PINELLAS COUNTY, Fla. — Despite shortages, supply chain issues, and soaring prices, Habitat for Humanity of Pinellas and West Pasco Counties is on pace to build a record 70 homes in 2021. And, homeowners that joined the program decades ago are celebrating some major milestones.
Homeowners put in 350 to 450 hours of sweat equity, and of course, every home comes with a mortgage. On the first of the month, many of us know the feeling of making sure we have enough money in our accounts to pay it. On Friday, Dec. 3, the nonprofit held their first mortgage burning ceremony for Habitat for Humanity homeowner Vicki Cooper.
Cooper qualified for a home in 1993. In 1996 she finally moved in.
"I was just anxious. I was ready, we couldn't wait," Cooper told ABC Action News reporter Michael Paluska. "We were like, this is home, this is home. A beautiful feeling."
The entire staff came outside to watch the ceremony. A parking lot full of people, smiling, laughing, hugging and cheering on Cooper's success.
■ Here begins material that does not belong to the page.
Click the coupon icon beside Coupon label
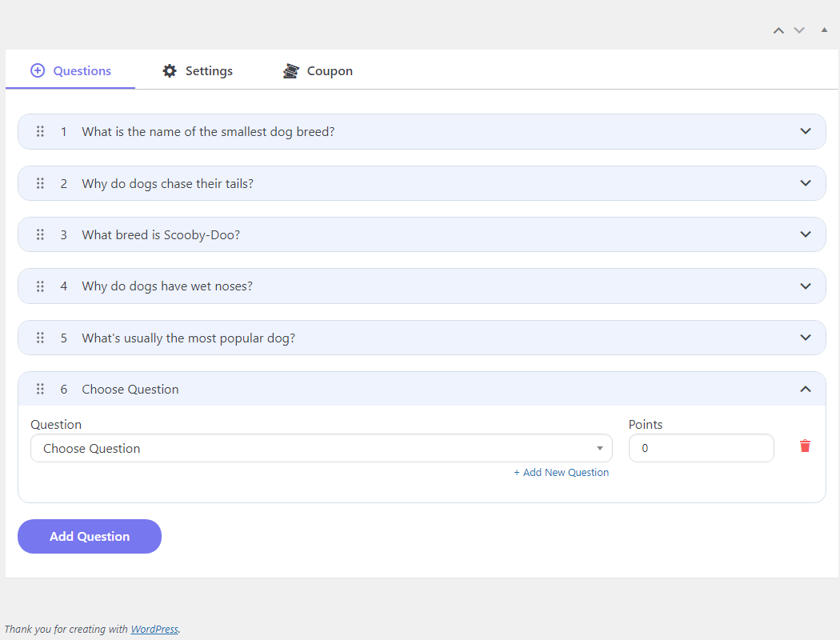Screen dimensions: 840x640 (290, 70)
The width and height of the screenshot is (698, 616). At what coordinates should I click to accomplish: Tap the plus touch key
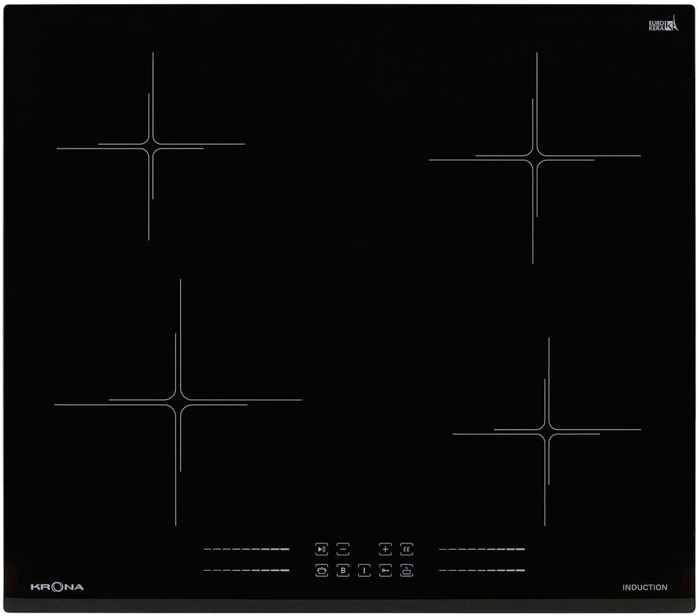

"Vicki Cooper has been a homeowner for 30 years," Mike Sutton, President and CEO of Habitat for Humanity of Pinellas and West Pasco Counties, said.
"But that has to be a great feeling to make that last mortgage payment and know that all that hard work has paid off. And now she completely owns that asset, right, that equity that she's been able to build, you know, habitats all about the generational wealth through homeownership. And she's been able to do that. And so we're just extremely proud of our homeowners."
Sutton said the affordable housing issue across the Tampa Bay area is at a tipping point. As nearly a thousand people a day move to Florida, the ability to find land to build Habitat for Humanity homes is a top priority.
"Our biggest challenge is definitely finding property, affordable property. It's a challenge to find large tracts of land," Sutton said.
Paluska asked how the nonprofit could build a record number of homes during such a volatile time.
"The supply chain crisis is legit, and it's really serious. We've seen the average cost of our homes increase, probably $30,000 to $40,000. And so when you're building 70 homes, and you multiply that out, that's a significant amount of money that we have to rise above and beyond what we normally," Sutton said. "As a result, we've had a lot of our longtime partners have stepped up and increased their support this year."
Volunteers are also doing their part to keep the cost of labor down. For example, we watched as more than a dozen worked on a Habitat for Humanity home in Largo. The teams painted, vacuumed, and cleaned the windows.
Cooper told Paluska homeownership kept her and her family in one place, gave them stability instead of going from apartment to apartment.
"Habitat has done so much, you know, for me and my family. Bringing up my kids when I know I wouldn't have been able to pull it out, you know, own my own home. So I appreciate everything everybody did," Cooper said. "And, I'm so thankful that I was a part of that program. I'm in a home, I got a home. That's a dream everybody has. They want a house to live in. So they set me up and showed me that, you know, Vicki, you can do it. You know, I have a home. It is paid for, it took over, you know, 30 years to pay it off. And I'm happy. So you can't ask for anything else."